_GIVEN PASSAGE_

::::::::::

Newspaper article Manchester Evening News

These Folks Are Still Down to Earth ; Gig

Newspaper article Manchester Evening News

These Folks Are Still Down to Earth ; Gig

Article excerpt

Folks Ruby Lounge, TONIGHT SOMETIMES, life turns into a self- fulfilling prophecy.

It's something Michael Beasley, guitarist with Manchester-born band Folks (right), discovered to his cost 18 months ago when, six months after writing a song called Venom and shooting a video full of wasps that he'd caught while recording the band's debut album in Los Angeles, he was stung by one of the self-same garden insects with near fatal effects.

It's an experience he's reluctant to relive for obvious reasons, and one he's also determined to move on from (despite having another two years of treatment ahead) as his band prepare to release their debut album, I See Cathedrals.

The album catches Folks' founder members Michael and singer Scott Anderson in eclectic mood, turning corners into psyche rock and indie, jumping through candy-coloured pop hoops and racing down cinematic roads on four-part harmony adventures.

::::::::::

[Element and text position data]
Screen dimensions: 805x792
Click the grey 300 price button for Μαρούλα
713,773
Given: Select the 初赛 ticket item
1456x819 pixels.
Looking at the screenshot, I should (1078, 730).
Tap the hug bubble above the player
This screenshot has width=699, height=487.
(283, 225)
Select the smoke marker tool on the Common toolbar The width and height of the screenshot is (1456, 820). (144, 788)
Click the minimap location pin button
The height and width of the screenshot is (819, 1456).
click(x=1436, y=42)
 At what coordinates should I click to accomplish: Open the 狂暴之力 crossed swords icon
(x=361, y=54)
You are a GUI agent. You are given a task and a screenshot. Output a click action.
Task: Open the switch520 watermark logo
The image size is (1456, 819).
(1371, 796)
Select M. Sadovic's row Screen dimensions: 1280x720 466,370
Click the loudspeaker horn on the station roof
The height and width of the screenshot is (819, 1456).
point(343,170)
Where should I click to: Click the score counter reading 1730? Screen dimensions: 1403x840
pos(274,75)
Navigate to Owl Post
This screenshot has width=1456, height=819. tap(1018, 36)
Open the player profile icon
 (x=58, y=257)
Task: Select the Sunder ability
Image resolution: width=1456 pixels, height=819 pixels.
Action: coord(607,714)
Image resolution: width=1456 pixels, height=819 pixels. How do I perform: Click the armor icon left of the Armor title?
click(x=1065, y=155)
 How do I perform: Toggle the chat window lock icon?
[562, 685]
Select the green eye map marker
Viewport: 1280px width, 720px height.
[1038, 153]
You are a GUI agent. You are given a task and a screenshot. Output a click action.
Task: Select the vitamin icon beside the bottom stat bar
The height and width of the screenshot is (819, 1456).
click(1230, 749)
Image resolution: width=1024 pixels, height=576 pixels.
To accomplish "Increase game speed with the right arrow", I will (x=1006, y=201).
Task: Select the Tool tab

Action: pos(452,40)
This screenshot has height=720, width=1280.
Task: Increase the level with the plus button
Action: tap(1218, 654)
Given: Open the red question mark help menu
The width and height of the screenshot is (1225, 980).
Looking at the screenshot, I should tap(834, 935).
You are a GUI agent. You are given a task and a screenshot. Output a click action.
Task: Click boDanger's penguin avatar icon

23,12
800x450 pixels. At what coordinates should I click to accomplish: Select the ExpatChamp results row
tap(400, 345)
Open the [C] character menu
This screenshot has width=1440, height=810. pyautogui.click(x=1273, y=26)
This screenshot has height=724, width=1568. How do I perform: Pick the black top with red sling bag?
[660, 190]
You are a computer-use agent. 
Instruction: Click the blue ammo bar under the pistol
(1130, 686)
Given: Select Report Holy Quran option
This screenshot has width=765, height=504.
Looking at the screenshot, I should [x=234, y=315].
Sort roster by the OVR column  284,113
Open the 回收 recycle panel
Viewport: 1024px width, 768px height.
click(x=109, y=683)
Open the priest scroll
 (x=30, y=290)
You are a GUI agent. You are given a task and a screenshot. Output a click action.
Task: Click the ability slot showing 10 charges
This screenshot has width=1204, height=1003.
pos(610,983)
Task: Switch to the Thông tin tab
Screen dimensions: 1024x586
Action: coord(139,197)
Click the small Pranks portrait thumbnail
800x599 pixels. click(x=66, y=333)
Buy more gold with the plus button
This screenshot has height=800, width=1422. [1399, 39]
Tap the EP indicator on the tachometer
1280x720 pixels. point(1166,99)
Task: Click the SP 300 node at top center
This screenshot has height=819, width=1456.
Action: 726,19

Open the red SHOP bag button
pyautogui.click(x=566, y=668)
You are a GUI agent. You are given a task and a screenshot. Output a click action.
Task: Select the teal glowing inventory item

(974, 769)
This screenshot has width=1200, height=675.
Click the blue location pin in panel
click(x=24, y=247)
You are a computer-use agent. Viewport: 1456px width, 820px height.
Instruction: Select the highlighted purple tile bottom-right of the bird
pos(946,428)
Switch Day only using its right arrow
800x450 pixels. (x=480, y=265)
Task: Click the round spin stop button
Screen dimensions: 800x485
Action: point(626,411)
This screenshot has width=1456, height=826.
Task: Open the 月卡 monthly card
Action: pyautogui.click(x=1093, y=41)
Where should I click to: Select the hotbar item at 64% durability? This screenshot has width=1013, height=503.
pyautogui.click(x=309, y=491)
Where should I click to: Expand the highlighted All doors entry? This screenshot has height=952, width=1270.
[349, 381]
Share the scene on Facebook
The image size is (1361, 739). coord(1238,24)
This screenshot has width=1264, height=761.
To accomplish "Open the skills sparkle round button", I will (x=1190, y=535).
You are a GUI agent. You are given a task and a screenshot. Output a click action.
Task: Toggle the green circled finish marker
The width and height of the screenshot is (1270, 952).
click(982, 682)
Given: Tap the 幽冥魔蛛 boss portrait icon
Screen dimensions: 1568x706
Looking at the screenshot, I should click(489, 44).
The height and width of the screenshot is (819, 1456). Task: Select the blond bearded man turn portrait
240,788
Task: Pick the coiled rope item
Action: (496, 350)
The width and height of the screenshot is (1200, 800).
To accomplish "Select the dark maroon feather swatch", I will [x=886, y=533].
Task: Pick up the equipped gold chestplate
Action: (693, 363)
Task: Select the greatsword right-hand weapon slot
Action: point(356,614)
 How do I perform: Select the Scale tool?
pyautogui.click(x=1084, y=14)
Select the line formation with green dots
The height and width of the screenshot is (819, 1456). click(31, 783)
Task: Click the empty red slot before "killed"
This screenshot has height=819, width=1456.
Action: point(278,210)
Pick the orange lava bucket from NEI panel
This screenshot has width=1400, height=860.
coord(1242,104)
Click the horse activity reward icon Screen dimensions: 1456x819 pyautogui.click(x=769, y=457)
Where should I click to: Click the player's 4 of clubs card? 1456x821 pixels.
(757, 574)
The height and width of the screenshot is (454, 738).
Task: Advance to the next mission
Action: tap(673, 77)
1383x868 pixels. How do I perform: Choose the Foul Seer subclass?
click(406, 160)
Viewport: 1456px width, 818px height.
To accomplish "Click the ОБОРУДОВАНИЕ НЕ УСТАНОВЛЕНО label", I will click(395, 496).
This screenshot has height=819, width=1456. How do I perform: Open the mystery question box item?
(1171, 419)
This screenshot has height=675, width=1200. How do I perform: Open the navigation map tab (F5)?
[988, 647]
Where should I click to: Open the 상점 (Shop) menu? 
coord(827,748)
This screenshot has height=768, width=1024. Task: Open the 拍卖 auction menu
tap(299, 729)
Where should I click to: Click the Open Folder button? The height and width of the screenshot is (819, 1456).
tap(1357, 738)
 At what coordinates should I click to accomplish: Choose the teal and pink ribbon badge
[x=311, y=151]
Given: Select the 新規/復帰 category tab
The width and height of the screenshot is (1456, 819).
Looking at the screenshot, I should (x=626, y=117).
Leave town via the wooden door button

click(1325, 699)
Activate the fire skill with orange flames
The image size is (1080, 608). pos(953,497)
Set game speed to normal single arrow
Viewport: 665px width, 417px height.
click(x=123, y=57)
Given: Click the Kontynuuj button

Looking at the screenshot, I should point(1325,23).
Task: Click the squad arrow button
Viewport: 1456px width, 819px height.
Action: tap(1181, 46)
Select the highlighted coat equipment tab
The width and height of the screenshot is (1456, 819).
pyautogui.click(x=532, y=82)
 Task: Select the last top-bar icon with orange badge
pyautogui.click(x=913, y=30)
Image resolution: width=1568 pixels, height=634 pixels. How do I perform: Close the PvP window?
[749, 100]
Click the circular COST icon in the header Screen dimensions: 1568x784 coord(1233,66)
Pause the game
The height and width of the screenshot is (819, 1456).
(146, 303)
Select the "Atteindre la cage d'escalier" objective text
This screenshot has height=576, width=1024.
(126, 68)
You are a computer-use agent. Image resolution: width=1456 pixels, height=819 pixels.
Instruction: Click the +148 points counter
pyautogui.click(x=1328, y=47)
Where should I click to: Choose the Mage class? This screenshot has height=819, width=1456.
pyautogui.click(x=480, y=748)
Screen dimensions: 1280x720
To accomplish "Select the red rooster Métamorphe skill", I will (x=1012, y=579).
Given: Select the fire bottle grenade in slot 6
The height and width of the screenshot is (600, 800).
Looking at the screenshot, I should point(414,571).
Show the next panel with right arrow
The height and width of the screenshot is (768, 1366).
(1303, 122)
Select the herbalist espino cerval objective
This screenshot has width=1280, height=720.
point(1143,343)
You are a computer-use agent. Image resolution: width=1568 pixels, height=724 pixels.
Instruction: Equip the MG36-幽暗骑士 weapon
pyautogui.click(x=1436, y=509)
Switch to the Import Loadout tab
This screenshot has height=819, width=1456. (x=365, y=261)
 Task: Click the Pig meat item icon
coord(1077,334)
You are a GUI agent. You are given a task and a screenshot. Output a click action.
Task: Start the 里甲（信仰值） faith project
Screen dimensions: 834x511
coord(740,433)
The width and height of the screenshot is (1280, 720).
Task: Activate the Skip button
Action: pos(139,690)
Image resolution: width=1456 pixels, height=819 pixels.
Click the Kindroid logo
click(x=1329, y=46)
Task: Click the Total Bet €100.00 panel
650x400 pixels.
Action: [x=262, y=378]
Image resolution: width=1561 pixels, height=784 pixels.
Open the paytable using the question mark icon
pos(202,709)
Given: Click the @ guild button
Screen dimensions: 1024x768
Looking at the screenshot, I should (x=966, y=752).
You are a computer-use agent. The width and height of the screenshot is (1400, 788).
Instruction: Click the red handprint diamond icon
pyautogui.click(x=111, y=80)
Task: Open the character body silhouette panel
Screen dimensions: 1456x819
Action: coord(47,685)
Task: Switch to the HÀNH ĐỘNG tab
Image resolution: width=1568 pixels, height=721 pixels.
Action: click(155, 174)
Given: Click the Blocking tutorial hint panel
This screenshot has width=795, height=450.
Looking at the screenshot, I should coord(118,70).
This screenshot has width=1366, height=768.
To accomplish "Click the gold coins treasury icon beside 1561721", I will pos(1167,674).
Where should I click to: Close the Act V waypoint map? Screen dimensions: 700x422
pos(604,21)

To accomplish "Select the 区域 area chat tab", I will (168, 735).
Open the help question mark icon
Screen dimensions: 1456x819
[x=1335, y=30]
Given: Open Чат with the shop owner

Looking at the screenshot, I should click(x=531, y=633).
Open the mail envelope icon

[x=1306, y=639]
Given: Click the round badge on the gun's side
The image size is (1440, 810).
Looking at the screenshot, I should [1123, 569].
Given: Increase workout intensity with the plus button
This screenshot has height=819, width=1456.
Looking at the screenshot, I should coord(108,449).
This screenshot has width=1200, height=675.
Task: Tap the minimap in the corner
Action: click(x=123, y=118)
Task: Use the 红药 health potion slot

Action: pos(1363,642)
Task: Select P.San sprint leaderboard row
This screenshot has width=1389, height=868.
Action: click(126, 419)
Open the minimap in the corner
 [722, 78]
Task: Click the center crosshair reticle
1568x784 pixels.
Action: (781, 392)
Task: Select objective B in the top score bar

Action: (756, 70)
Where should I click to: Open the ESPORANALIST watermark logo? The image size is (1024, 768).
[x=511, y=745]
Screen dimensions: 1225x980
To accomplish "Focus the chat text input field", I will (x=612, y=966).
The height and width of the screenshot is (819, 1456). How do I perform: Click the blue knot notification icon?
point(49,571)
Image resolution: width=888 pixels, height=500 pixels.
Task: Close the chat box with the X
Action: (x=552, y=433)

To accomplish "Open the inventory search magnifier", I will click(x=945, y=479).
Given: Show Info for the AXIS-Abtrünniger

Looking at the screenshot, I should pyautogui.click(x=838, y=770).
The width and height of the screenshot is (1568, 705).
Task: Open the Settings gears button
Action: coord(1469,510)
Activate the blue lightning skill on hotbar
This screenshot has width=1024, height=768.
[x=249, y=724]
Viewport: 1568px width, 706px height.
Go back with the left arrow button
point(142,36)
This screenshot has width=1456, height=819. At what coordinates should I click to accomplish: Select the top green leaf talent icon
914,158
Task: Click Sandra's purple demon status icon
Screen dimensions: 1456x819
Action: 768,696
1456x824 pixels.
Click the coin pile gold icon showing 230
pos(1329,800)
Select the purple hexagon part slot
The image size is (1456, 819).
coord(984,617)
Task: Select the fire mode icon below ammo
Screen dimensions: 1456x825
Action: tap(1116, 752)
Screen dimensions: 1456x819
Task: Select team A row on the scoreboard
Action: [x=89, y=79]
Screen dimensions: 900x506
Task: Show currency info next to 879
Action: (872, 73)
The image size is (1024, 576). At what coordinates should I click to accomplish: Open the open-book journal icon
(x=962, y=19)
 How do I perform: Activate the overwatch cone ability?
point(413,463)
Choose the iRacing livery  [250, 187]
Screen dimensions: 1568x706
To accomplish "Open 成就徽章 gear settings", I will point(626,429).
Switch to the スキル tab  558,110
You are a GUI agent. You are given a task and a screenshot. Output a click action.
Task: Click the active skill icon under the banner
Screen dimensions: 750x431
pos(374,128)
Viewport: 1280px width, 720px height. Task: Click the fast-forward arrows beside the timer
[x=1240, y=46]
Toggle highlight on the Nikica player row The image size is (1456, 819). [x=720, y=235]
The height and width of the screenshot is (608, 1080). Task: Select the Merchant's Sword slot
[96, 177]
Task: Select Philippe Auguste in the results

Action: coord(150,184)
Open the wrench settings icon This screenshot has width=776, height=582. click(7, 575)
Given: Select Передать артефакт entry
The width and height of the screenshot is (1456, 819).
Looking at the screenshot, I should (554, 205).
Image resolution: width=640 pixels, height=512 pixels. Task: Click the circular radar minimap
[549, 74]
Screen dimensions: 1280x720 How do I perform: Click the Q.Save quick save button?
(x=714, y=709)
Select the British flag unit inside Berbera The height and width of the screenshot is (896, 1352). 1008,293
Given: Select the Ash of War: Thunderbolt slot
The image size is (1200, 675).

::::::::::

_TASK 1_
Using the article about the band Folks, decide whether each statement agrees with it: (a) Folks is a band from Manchester; (b) the band's debut album is titled Venom; (c) Michael Beasley is the band's singer. Answer yes or no for each, quoting the words of the article that decide it.
_TASK 2_
Collect every line of the rows that contains the string "Close". Case counts.

_WRITTEN REPLY 1_
(a) Yes: "Manchester-born band Folks"
(b) No: "their debut album, I See Cathedrals"
(c) No: "Michael Beasley, guitarist"

_WRITTEN REPLY 2_
Image resolution: width=1568 pixels, height=634 pixels. How do I perform: Close the PvP window?
Where should I click to: Close the Act V waypoint map? Screen dimensions: 700x422
Task: Close the chat box with the X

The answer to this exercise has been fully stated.